▶ _TASK GOAL_:
Write out the full set of records exactly. Any pictures in them do not belong in the copy.

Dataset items
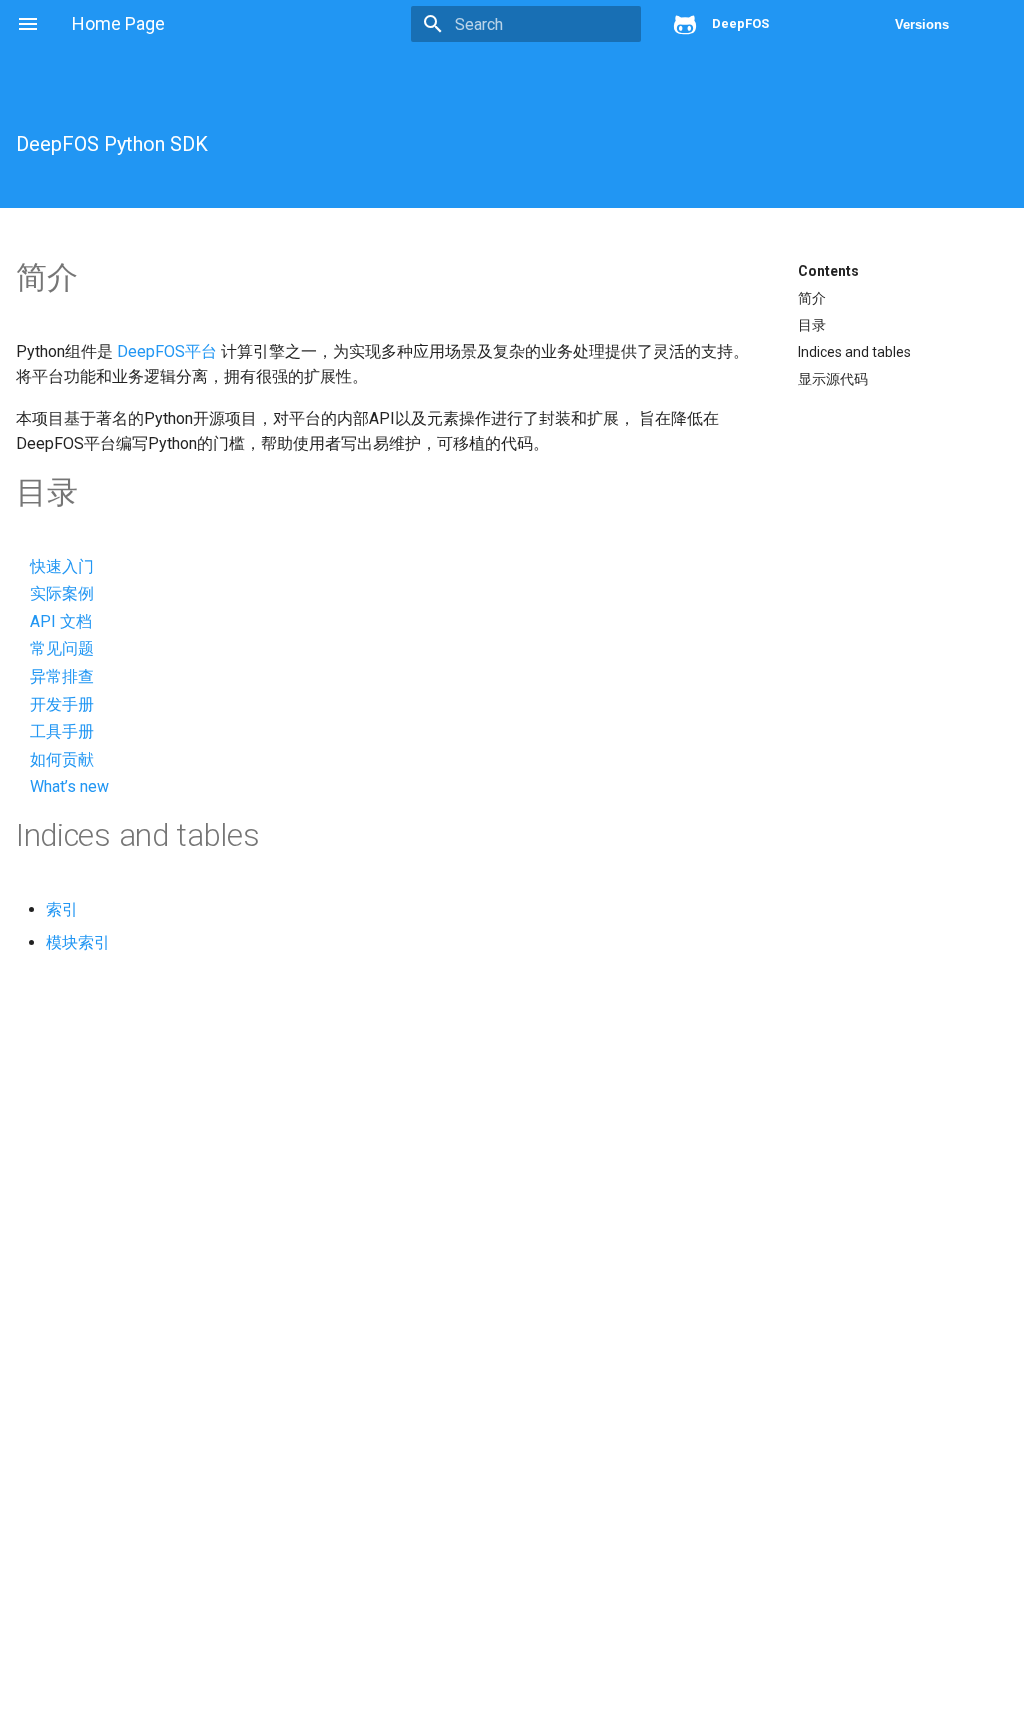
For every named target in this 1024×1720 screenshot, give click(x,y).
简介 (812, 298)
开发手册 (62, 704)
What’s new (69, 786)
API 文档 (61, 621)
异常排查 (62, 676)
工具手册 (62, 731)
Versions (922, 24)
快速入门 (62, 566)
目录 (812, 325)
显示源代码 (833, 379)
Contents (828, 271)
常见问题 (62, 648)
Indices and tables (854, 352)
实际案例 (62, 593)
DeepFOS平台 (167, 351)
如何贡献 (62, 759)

▶ _FINAL ANSWER_:
For every named target in this 1024×1720 screenshot, give click(x,y).
简介 (812, 298)
开发手册 (62, 704)
What’s new (69, 786)
API 文档 (61, 621)
异常排查 (62, 676)
工具手册 (62, 731)
Versions (922, 24)
快速入门 (62, 566)
目录 (812, 325)
显示源代码 (833, 379)
Contents (828, 271)
常见问题 (62, 648)
Indices and tables (854, 352)
实际案例 (62, 593)
DeepFOS平台 (167, 351)
如何贡献 (62, 759)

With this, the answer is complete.